Begin with the line holding "Task: Click the" and end with the last line of the records below. Set down exactly those lines and leave out every picture.

[Items from a dataset]
----------------------------------------

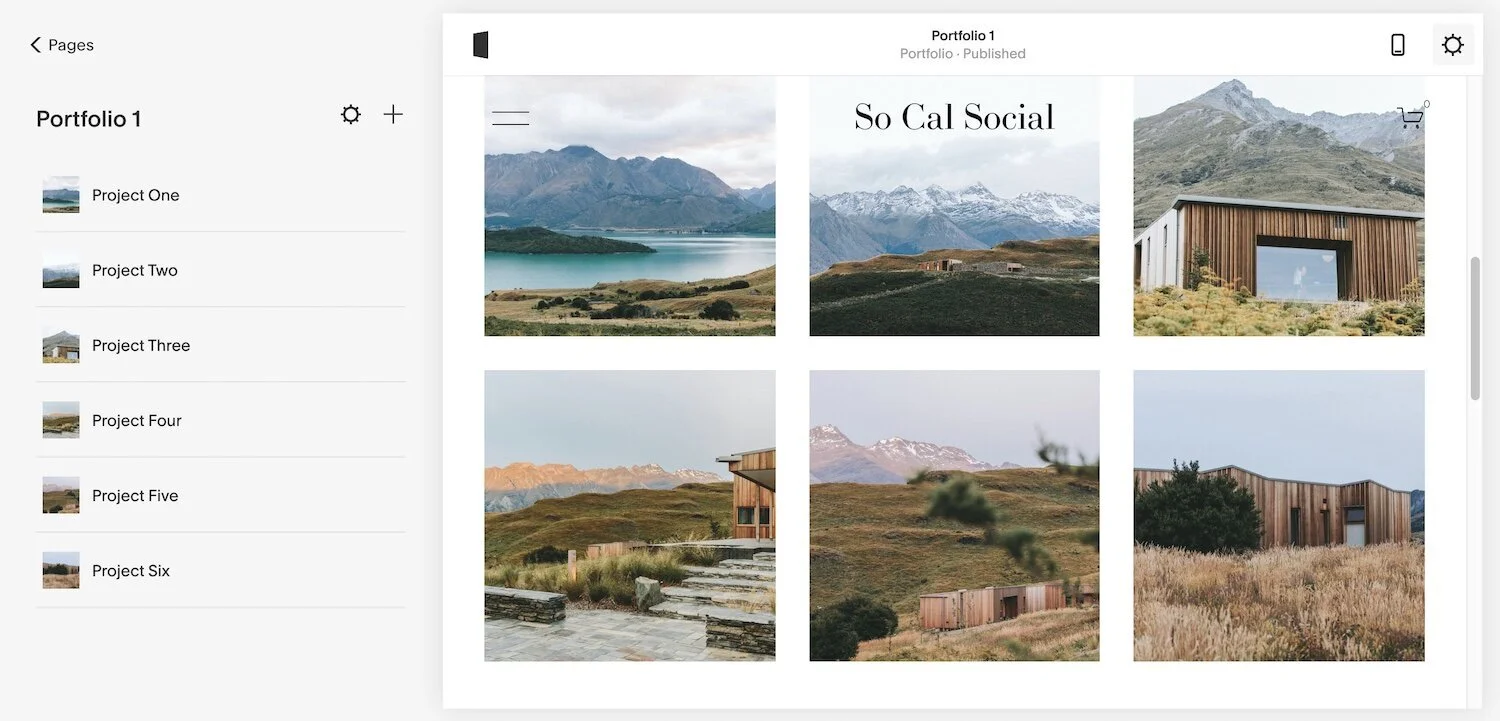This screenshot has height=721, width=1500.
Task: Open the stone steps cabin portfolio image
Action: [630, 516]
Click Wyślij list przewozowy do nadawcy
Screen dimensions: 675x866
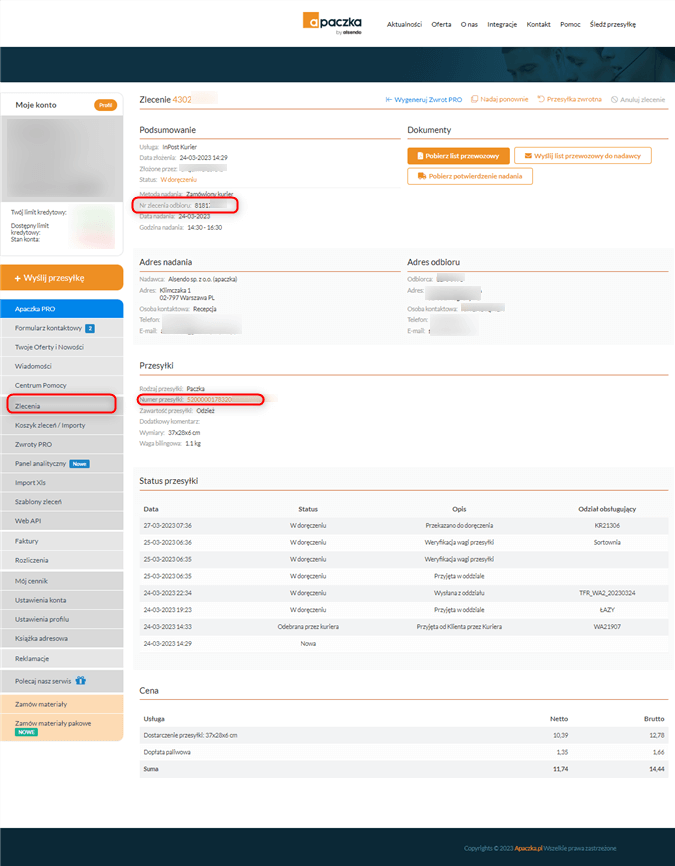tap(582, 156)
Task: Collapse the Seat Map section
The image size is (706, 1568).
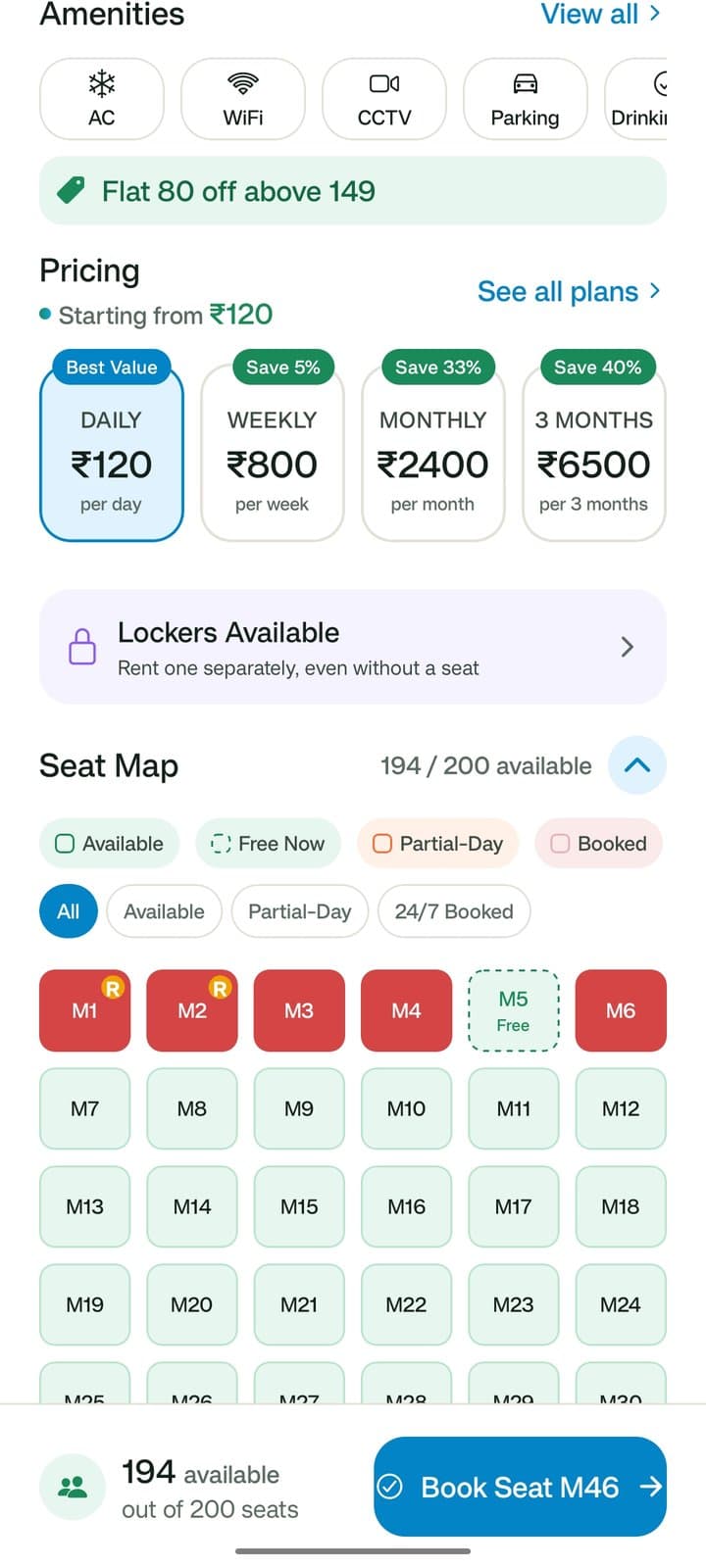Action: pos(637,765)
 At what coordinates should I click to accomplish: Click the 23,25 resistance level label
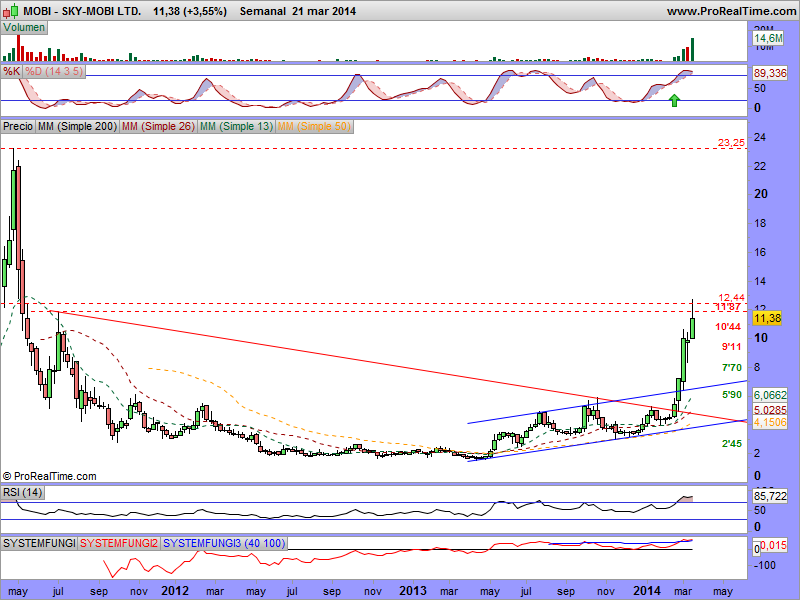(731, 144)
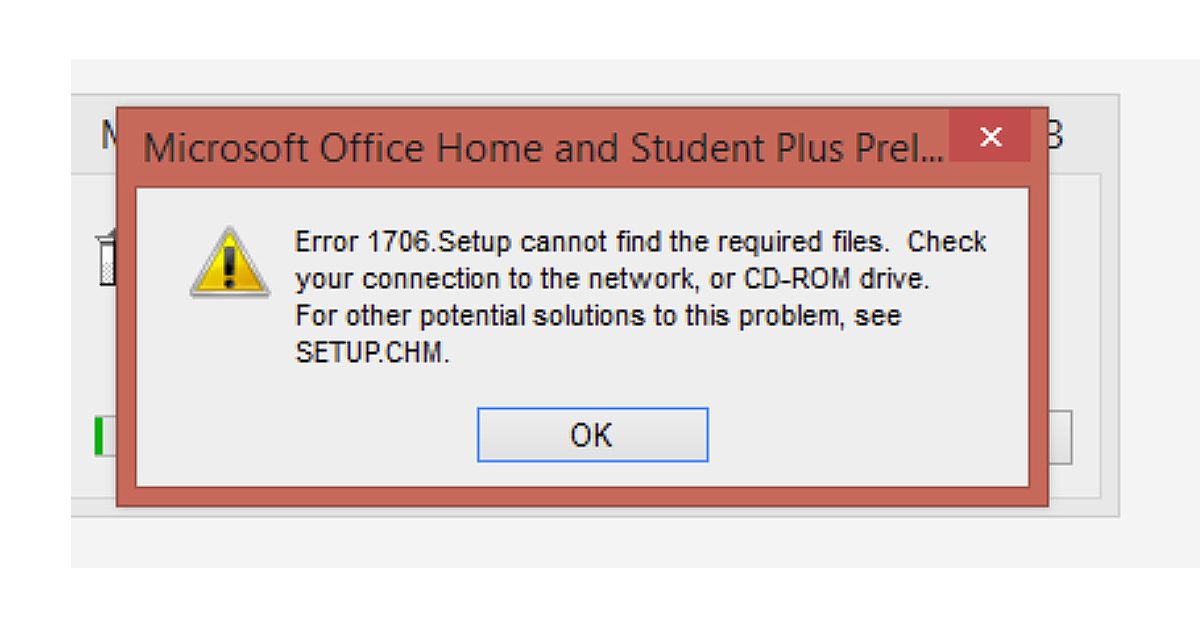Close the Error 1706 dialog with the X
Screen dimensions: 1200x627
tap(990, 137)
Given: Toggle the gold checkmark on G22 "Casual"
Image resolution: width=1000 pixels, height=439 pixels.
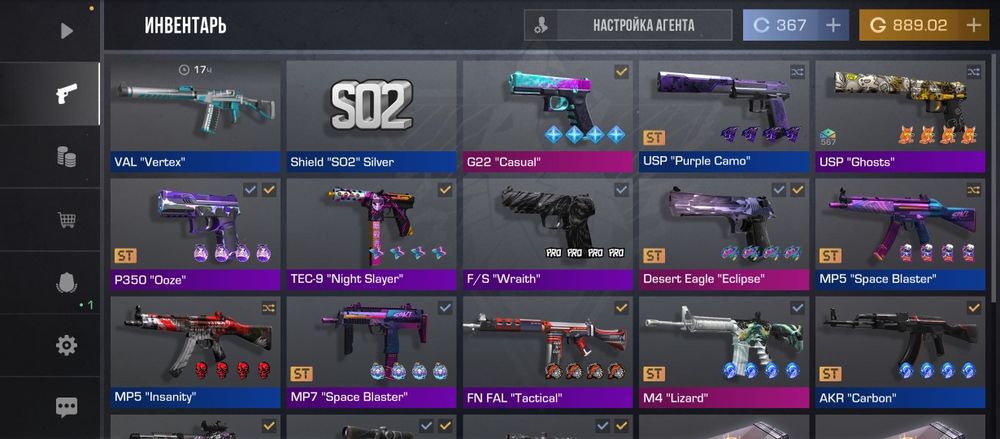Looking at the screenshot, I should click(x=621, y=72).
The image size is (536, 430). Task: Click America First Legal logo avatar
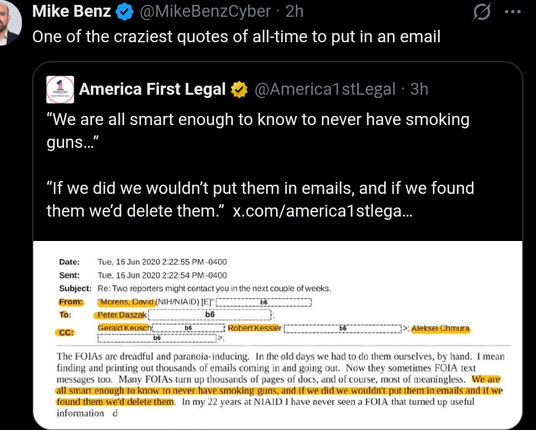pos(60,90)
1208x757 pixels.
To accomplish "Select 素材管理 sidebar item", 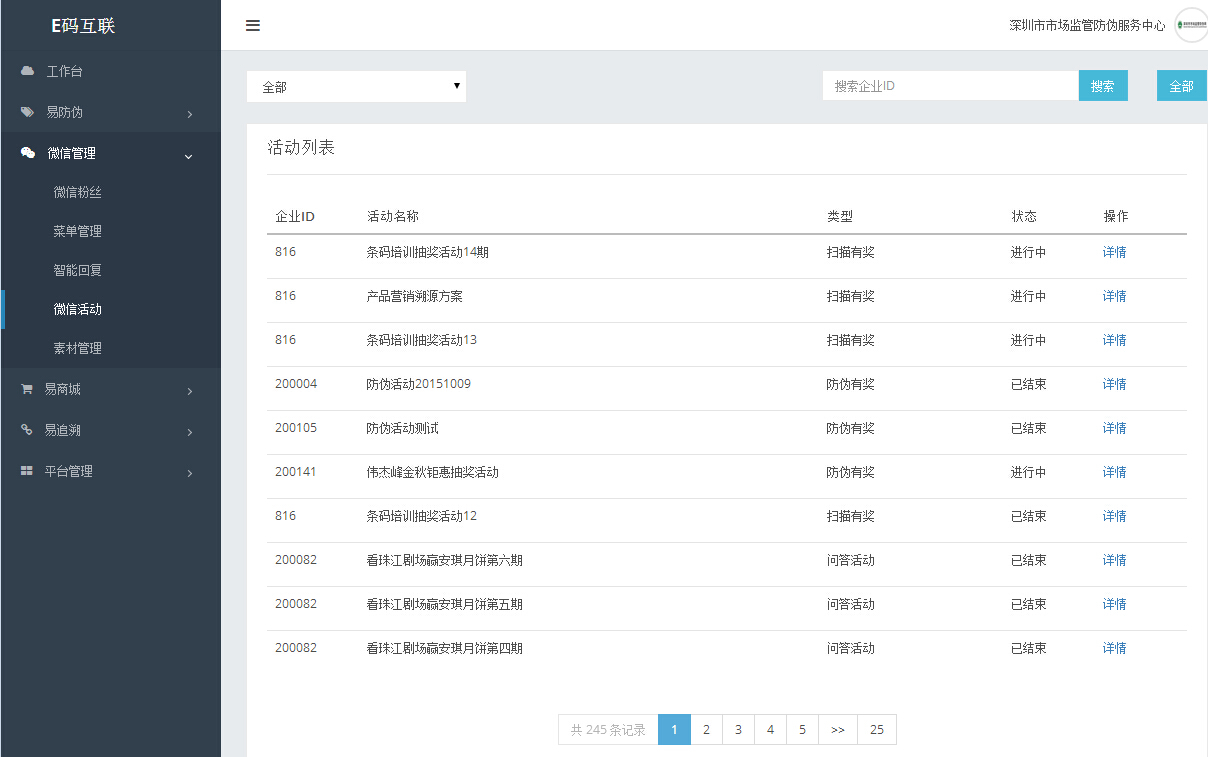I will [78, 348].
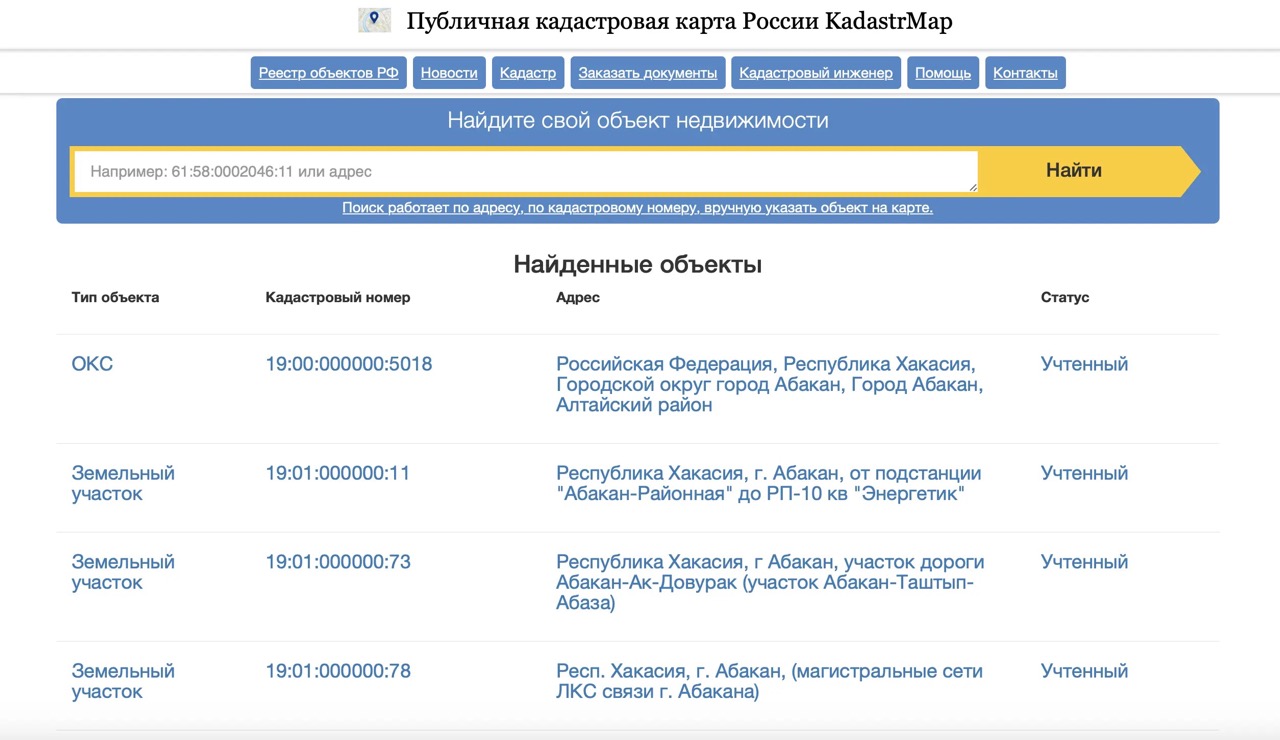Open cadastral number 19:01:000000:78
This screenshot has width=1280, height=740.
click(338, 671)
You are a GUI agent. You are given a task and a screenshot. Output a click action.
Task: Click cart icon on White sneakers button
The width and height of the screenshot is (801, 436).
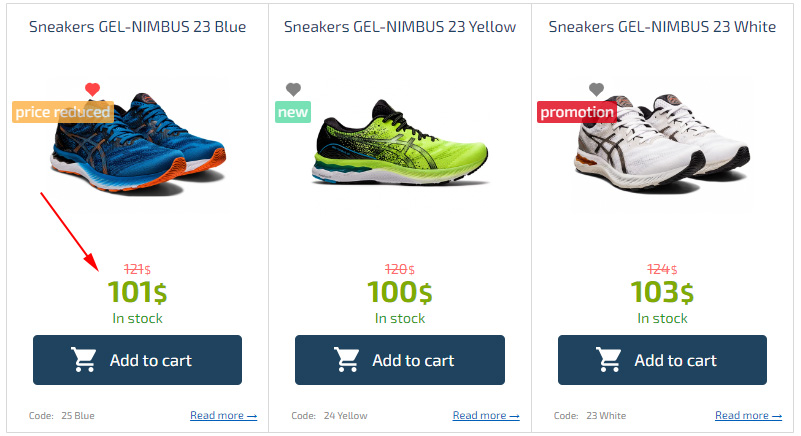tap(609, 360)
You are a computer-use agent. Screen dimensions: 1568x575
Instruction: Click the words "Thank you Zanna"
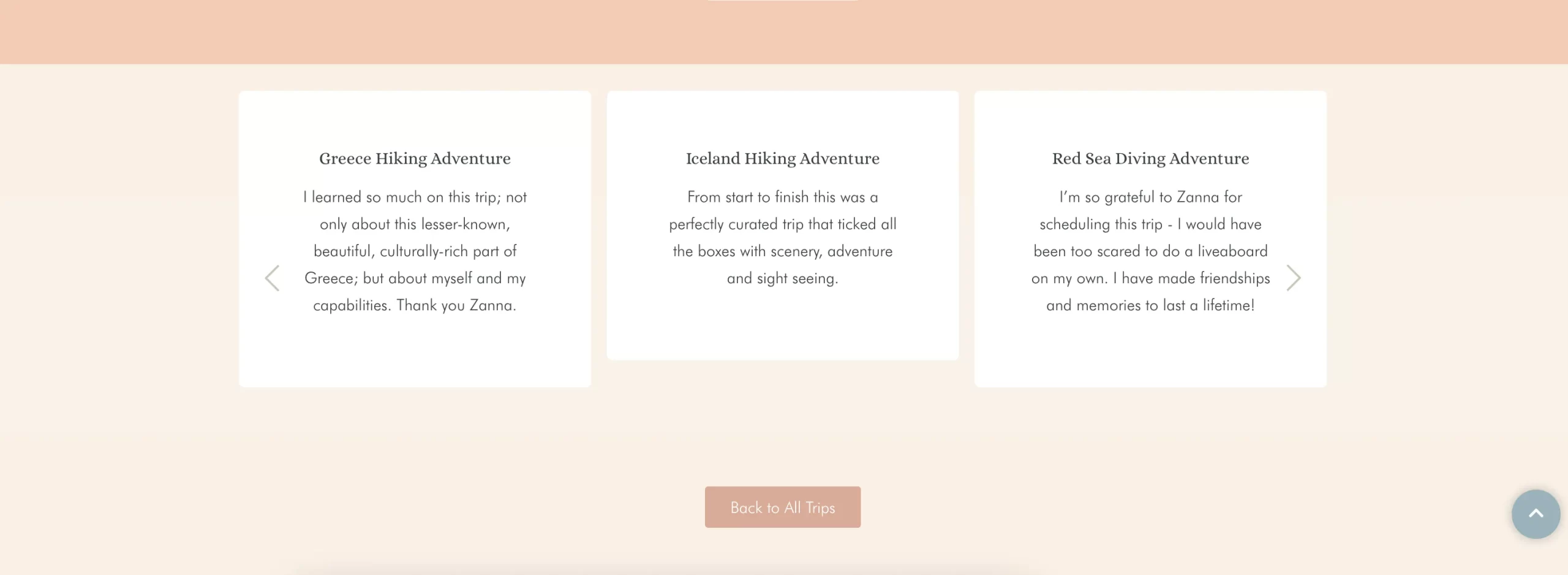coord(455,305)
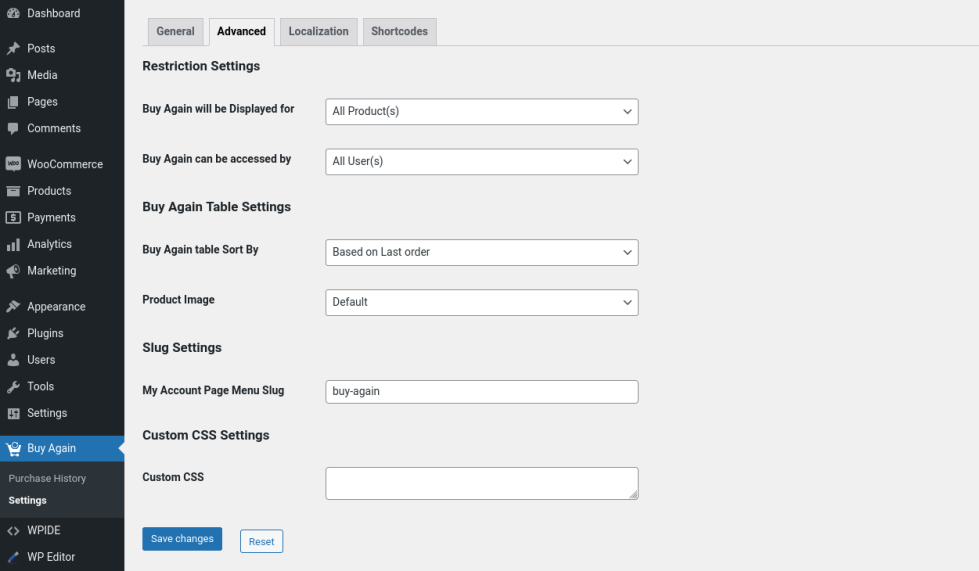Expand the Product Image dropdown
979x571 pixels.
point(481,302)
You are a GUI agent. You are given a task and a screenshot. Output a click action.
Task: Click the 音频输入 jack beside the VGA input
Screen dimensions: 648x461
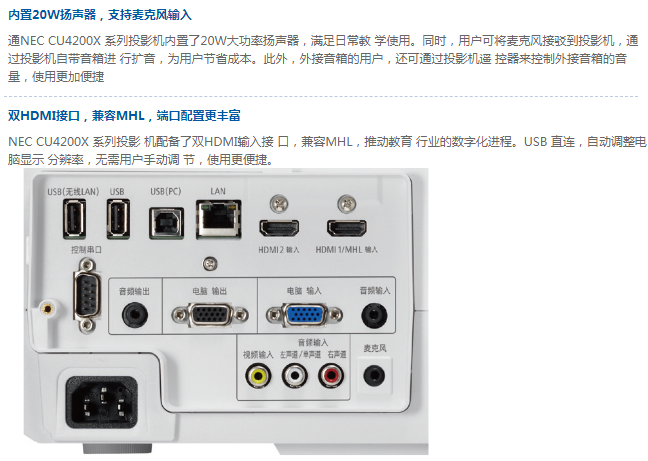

----------------------------------------

*ANSWER BOX*:
Task: Click the 音频输入 jack beside the VGA input
Screen dimensions: 648x461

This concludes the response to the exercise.